Methods for the determination of cis- and trans- isomers of 3-chloroallyl alcohol (CAAL) and 3-chloroacrylic acid (CAAC) in water and soil were developed. Both CAAL and CAAC have been identified as major degradates of the soil fumigant, 1,3-dichloropropene (1,3-D). The methods required derivatization prior to quantitation by gas chromatography with mass spectrometric detection (GC/MS).
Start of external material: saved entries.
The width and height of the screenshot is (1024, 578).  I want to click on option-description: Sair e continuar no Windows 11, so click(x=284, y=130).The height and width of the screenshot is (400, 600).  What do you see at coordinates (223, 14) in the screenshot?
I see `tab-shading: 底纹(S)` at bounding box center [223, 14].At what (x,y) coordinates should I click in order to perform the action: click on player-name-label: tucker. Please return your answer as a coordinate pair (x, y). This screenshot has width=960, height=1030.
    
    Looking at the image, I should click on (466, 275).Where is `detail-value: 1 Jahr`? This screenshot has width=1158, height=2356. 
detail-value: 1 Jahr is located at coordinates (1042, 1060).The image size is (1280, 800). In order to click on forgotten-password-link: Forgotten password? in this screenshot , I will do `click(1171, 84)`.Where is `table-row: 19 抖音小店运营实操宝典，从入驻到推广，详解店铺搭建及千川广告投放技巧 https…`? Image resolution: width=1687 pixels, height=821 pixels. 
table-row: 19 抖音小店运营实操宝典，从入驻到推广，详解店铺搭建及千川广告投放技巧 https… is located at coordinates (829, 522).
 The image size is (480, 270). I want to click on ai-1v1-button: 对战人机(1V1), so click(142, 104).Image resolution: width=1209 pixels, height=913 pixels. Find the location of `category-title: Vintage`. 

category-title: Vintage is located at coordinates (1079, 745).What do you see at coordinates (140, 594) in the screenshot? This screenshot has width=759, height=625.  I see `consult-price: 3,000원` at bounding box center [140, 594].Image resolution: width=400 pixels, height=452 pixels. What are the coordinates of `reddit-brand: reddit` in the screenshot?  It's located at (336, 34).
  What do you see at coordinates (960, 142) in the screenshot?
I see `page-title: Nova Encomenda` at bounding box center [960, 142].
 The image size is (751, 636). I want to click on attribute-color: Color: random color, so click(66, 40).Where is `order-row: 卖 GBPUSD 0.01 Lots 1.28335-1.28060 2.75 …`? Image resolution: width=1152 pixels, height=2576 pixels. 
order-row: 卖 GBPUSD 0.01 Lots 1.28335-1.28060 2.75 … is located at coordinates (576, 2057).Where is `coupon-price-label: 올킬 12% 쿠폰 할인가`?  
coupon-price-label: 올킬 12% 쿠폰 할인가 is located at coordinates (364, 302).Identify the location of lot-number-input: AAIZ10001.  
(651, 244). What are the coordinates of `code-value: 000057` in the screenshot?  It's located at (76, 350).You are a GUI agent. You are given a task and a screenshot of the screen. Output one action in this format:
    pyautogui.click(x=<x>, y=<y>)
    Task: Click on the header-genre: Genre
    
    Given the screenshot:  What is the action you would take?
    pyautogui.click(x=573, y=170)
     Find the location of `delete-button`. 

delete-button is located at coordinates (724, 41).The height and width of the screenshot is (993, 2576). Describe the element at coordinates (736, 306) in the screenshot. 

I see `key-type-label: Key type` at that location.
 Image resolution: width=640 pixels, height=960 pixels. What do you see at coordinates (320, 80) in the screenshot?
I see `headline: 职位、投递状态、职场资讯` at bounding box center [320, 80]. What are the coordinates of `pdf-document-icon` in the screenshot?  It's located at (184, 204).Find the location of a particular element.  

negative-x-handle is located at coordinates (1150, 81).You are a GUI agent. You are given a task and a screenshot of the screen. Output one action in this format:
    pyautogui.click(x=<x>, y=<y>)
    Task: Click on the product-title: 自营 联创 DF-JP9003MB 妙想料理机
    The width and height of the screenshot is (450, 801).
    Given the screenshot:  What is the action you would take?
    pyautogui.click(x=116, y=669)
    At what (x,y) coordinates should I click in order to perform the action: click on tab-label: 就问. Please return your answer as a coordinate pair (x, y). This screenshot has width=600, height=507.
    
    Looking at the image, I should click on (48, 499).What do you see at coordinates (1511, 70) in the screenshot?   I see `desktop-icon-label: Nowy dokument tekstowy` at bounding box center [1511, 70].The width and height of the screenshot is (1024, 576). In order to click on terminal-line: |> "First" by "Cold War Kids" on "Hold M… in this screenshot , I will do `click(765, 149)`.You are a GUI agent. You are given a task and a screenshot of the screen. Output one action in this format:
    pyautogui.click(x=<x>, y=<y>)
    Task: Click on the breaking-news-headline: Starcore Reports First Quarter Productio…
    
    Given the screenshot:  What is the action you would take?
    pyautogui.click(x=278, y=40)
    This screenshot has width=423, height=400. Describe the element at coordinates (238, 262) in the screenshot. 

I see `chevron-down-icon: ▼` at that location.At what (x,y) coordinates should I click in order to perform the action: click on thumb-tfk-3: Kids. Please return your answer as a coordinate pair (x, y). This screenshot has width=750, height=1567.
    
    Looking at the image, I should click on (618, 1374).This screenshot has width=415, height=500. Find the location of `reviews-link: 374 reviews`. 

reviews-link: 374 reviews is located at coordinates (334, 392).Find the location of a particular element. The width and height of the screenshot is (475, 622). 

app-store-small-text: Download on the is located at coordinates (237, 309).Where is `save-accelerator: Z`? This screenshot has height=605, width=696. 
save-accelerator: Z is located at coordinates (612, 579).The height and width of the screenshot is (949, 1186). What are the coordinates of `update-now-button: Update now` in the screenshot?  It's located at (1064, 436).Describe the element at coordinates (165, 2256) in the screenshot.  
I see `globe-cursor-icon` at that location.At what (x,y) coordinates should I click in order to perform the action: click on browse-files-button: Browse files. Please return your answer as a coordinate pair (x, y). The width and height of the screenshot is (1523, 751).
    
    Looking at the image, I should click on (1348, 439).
CAAL residues were converted to the corresponding cis- and trans-3-chloroallyl isobutyl carbonates using isobutyl chloroformate. CAAC residues were converted to the corresponding cis- and trans-3-chloroacrylic acid t-butyldimethylsilyl esters using N-methyl-N-(t-butyldimethylsilyl)trifluoroacetamide (MTBSTFA). The GC/MS used electron impact ionization with selected ion monitoring (SIM) of two ions for each analyte. Recoveries for CAAL in surface water fortified at the 0.1 ng/mL level averaged 83% with a standard deviation (SD) of 7% for both the cis- and trans- isomers. Recoveries for CAAL in soil fortified at the 0.4 ng/g level averaged 88% with a SD of 10% for the cis- and 90% with a SD of 9% for the trans- isomers. Calculated limits of detection (LOD) for each CAAL isomer in surface water and soil were 0.02 ng/mL and 0.1 ng/g, respectively. Recoveries for CAAC in surface water fortified at the 0.05 ng/mL level averaged 89 and 90%, each with a SD of 6%, for the cis- and trans- isomers, respectively. Recoveries for CAAC in soil fortified at the 0.2 ng/g level averaged 83% with a SD of 11% for the cis- and 87% with a SD of 9% for the trans- isomers. Calculated LOD's for each CAAC isomer in surface water and soil were 0.009 ng/mL and 0.06 ng/g.